Required work: Would you return the lines between the one holding "The height and width of the screenshot is (790, 1001)." and the one holding "Click the red slogan banner beside logo", inclusive, and only those, exactly as they stand in the listing below?

Listed records:
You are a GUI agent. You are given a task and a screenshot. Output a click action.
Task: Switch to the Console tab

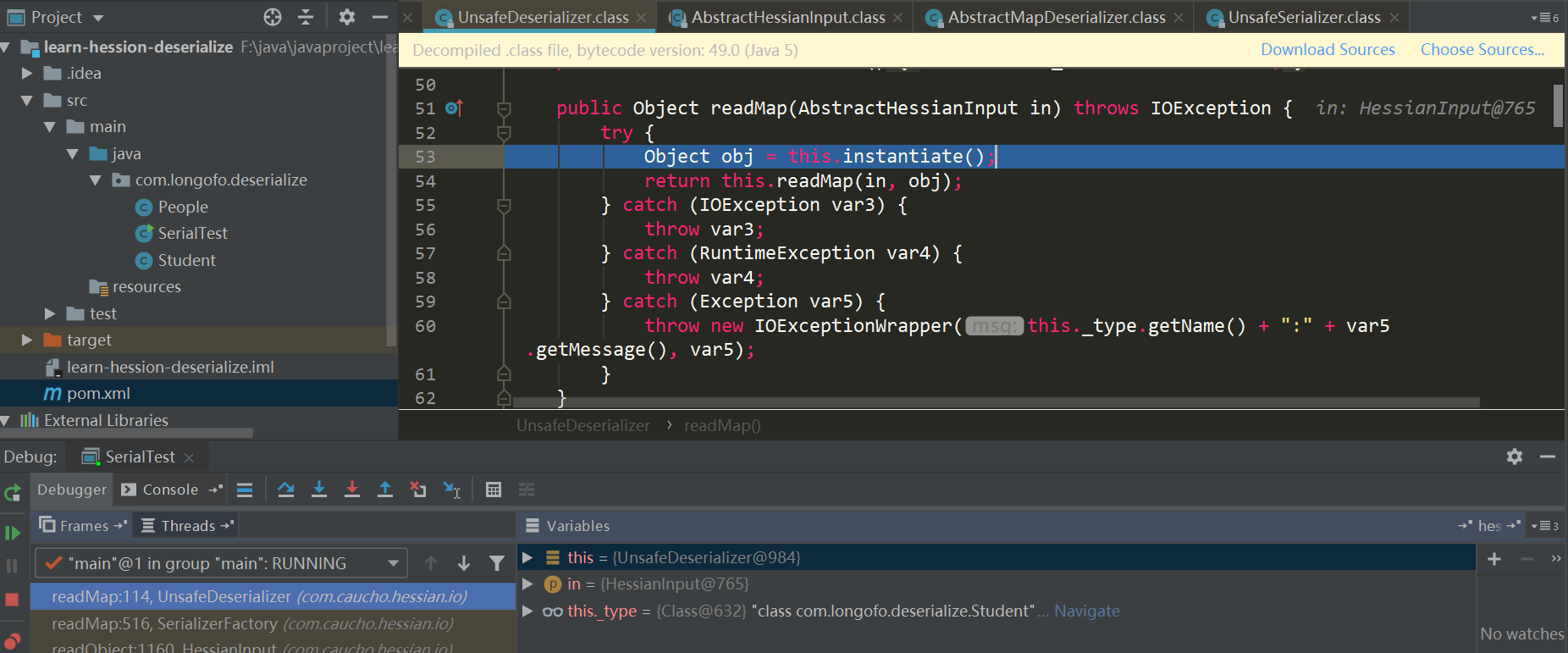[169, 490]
...
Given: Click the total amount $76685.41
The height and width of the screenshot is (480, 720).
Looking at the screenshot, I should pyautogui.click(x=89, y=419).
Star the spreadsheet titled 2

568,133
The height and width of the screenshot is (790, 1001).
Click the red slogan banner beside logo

Problem solution:
The height and width of the screenshot is (790, 1001).
Click the red slogan banner beside logo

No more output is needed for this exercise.